§ PROVIDED TEXT:
####

To me at least, that was the theme of the whole story.
If botw was about how the world goes on past loss and grief and starts to heal (how flowers grow in the ruins and the world can be beautiful again, be worth saving, even if it has changed)…then totk was about a more personal kind of healing.
The weight of the world should not be on your shoulders alone…you, alone, should not have to fix everything…you should not have to sacrifice yourself, but when you do, someone will be there to save you from it.
This turned into a really long ramble so:
You (Link) gained so much and now it’s gone. It feels like you’re back to where you started and yet you know you have to do it all again…you were weak and you failed and you’re weaker now…but
You go down to the surface. Monsters swarm across it once again. Other people are fighting them too though. You help, but it’s not just you…
You go to the Rito, the Gorons, the Zora, the Gerudo…just like with the divine beasts, there are friends who help you save each region. But this time, part of them comes along with you when you leave. It’s nice, you realize, the first time one of them protects you from a monster you weren’t prepared for. You’re still weaker than you were before, but someone has your back…
When you go up to the sky you see a strange new dragon there. There’s something about them that feels familiar. You try not to think about it.
You go down to the depths too. It’s terrifying at first. You hate it. You only want to get what you came for and get out of the dark….but slowly, the light grows. You get stronger. The dark feels like a challenge you can face (and someone has your back).
There are spirits down there. You don’t know when they’re from, but some part of you wonders…are these all the people you let die in the Calamity? (You help them find rest from their wandering. The weight on your shoulders feels a little less heavy).
There’s so much gloom. The first few times the sky turns red and hands chase you (a reminder of what you’ve lost, how you failed) you just run. Eventually though, you have to fight. It feels like the (second) worst day of your life again. But you manage to get free of the grasping gloom and stand and fight, as wild and desperate as it is. Beneath the manifestation of your worst fears, there’s another thing to fight, but this time it has a face (a voice in the back of your head says…you know this isn’t all on you and your failure…it’s really Ganon’s fault right?). You get through it.
At every turn in your travels, it seems like something reminds you of Zelda. Her passion, her curiosity, her kindness. You miss her.
At first, the tears you find reassure you. She may be in the past, but she’s safe. She’ll come back somehow…but then you hear the word draconification for the first time. You want to believe she wouldn’t do it but you know her and the fear sits cold inside you. (Zelda is a lot of things. She’s been allowed to be more of them, since she was freed from her hundred year battle, without her father holding her back. But deep down inside her, there’s a vein of self-sacrifice that still runs strong. It’s what saved the world before, after all).
She did it. She really did it. She’s gone from you (from Hyrule) forever, and it’s all your fault. If only you hadn’t failed so utterly in the battle (you can hardly even call it that) under the castle. If only you’d caught her. If only you hadn’t let the sword break. You should have protected her you should have been better it’s all your fault and now she has to live with the consequences, forever. Everything really is on you, you should have been better.

####

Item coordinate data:
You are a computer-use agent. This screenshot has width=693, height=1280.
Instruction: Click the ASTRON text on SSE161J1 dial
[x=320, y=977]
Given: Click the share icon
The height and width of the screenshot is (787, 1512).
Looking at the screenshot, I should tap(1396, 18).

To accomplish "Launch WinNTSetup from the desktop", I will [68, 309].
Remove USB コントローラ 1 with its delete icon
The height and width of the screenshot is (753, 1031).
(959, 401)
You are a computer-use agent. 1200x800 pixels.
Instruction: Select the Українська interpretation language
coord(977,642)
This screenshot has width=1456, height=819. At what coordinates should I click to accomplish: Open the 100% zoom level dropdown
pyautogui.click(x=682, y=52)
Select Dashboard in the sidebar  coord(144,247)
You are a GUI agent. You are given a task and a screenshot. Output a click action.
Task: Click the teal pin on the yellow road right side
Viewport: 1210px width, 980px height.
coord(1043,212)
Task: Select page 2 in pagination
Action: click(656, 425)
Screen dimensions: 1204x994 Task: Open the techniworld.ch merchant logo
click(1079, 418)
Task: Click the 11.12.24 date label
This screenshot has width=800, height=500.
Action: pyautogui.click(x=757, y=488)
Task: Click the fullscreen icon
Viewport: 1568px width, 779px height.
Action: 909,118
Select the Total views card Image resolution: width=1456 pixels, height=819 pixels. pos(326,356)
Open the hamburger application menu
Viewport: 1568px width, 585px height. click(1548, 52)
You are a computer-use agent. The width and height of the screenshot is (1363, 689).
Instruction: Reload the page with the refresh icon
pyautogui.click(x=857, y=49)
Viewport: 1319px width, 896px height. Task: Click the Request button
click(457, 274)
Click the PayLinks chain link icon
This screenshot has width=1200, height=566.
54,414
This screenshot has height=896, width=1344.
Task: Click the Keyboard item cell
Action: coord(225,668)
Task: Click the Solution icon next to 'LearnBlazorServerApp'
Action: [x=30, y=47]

####

§ SET TASK 1: Print the passage of the essay on the Zelda games that opens with the words containing "There’s so much" and closes with "You miss her.".
§ SET TASK 2: According to the essay on the Zelda games, which peoples does Link go to on the surface?
§ SET TASK 3: Pick up the essay on the Zelda games after its final sentence and keep writing it.

§ TASK OUTPUT 1:
There’s so much gloom. The first few times the sky turns red and hands chase you (a reminder of what you’ve lost, how you failed) you just run. Eventually though, you have to fight. It feels like the (second) worst day of your life again. But you manage to get free of the grasping gloom and stand and fight, as wild and desperate as it is. Beneath the manifestation of your worst fears, there’s another thing to fight, but this time it has a face (a voice in the back of your head says…you know this isn’t all on you and your failure…it’s really Ganon’s fault right?). You get through it.
At every turn in your travels, it seems like something reminds you of Zelda. Her passion, her curiosity, her kindness. You miss her.

§ TASK OUTPUT 2: The Rito, the Gorons, the Zora and the Gerudo.

§ TASK OUTPUT 3:
(Zelda POV: you couldn’t call upon Hylia’s power in time, you were too content to let it wither and fade away from you, ready to be free of it. You shouldn’t have. He got hurt, the sword got hurt, it’s your fault…Sonia and Rauru help you channel it again, Sonia helps you learn how to turn back time…but you don’t save her. She dies because you couldn’t save her. Rauru dies not long after. There is no one left to guide you, once again. You could spend years trying to figure it out on your own. But you did that last time. It didn’t work. Self-sacrifice, stepping in front of someone you love, that worked. (You do what you can, to call upon the sages, to help Link in the future, first). And then you swallow the stone. You’ve come a long way, in the past five years, allowing yourself to exist. But in the end, self-sacrifice worked last time. It’ll work this time too.)
You (Link) go down beneath the castle. You were supposed to bring the sages but you didn’t. It’s nice, for someone to have your back. But no one else should get hurt to fix your mistakes.
They follow you anyway. They fight with you, against the hordes, against the greatest enemies you defeated together, along the way. They’ll have your back, even if you don’t think you deserve it.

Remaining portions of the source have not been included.